» Text to read
Watchmaking is a dying art, but more people than ever want a wildly expensive and complicated watch. With a new Manhattan school, Patek Philippe is trying to bridge that divide.
Inside the Manhattan workshop where the most complicated, expensive, and shouted-out-in-rap-songs watches in the world are serviced, everyone is wearing white Crocs. 31 pairs of the sanitary ur-ugly shoe are tucked away underneath desks where Patek Philippe’s platoon of watchmakers are hunched over, toiling away on one of the 10,000 pieces that pass through the workshop annually—either for routine servicing or because it was taken to another repair shop that used a paper clip in place of an actual part. Through a door in the back is a smaller room with a projector at the front of it and six sweet-faced, enthusiastic men mostly in their early 20s. They comprise the entire current class of Patek Philippe’s watchmaking program, which the brand built and offers to students for free. It hardly had a choice: the customer base for extremely fancy watches is growing, but the number of people who can actually make them is cratering. So the brand is running something close to an endangered species program for watchmakers.
“I wish in high school they told me I could be a watchmaker,” Mark says. “It was a dying industry in America.”
“I thought it was all in Switzerland,” Erik, another student, pipes up.
“I was someone who wanted to do it in high school and I would tell guidance counselors about it and they would say it wasn’t a possibility,” Alex adds.
A couple decades ago, there would have been more options for watch-obsessed high schoolers like Mark, Erik, and Alex. But the number of watch schools in the U.S. is dwindling. Over the past decade, programs at Oklahoma State, which ran for 72 years, and Saint Paul College in Minnesota closed down. There were 44 watchmaking schools in North America in 1975, according to the Herald Tribune. There are nine now, including Patek Philippe’s.

» Raw records
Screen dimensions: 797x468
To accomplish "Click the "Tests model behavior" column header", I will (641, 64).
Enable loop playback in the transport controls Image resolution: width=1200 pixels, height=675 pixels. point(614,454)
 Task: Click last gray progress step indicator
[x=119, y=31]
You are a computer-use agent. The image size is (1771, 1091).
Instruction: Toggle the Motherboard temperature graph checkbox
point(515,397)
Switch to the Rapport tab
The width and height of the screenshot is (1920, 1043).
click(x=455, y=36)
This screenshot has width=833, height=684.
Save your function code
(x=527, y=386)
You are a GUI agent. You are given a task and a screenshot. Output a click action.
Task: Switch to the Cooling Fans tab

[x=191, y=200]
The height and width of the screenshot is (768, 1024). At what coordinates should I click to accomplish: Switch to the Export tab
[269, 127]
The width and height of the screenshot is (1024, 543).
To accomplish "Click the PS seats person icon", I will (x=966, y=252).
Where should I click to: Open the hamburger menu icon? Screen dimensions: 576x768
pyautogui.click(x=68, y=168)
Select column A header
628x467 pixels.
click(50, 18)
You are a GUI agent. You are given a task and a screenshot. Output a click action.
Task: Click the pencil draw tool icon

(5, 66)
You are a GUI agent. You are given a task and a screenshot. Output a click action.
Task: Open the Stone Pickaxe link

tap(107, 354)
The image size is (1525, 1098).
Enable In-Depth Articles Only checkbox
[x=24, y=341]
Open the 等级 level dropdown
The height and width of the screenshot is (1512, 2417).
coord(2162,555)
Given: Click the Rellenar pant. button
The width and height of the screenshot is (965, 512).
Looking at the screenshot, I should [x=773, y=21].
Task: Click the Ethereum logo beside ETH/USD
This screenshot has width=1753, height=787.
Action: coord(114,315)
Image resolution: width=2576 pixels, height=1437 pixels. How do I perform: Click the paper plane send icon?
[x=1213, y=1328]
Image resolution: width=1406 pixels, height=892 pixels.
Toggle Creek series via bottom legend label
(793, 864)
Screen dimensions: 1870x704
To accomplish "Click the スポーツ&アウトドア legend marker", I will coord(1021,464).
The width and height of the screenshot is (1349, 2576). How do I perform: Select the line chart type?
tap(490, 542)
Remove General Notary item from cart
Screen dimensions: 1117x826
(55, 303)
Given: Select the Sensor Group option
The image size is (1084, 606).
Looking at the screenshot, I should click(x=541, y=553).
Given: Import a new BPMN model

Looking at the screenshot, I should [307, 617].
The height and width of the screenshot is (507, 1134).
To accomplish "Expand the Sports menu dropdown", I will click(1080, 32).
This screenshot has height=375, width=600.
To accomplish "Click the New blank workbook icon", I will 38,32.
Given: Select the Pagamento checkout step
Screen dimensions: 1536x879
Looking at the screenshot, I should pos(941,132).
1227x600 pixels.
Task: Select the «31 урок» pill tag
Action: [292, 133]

» What to work on
**1.** Copy the passage of the Patek Philippe watchmaking article from "Watchmaking is a" up to and including "bridge that divide.".
**2.** Write the next part of the article on Patek Philippe's watchmaking school, starting after its last sentence.

» Per-task answers
**1.**
Watchmaking is a dying art, but more people than ever want a wildly expensive and complicated watch. With a new Manhattan school, Patek Philippe is trying to bridge that divide.

**2.**
Larry Pettinelli, Patek Philippe’s U.S. CEO, explains that the 1970s were a turning point for the watchmaking industry. At the start of that decade, the quartz (digital) watch was invented in Japan, and cheap easy-to-make watches flooded the market. “Everyone thought the mechanical watch industry was going to die out,” he says. “So students went into different industries.” Without new enrollment, schools closed down.
This is a problem for Patek Philippe, which makes some of the most extravagantly complicated watches in the world. A top-tier Patek—the kind Future dedicates songs to—is known as a “Grand Complication.” (A “complication” is any feature on a watch beyond the time.) A Patek can tell you what the month is, what day you’re at in that month, the particular day of the week, and, just to show off, what phase of the moon cycle you’re currently in. Patek’s whole thing is famously complicated watches. The most expensive timepiece ever sold at auction is a Patek Philippe pocket watch with 24 complications, including a map of New York City’s stars, indicators for sunrise and sunset, and an alarm that replicates the chimes from Big Ben. It sold for $24 million.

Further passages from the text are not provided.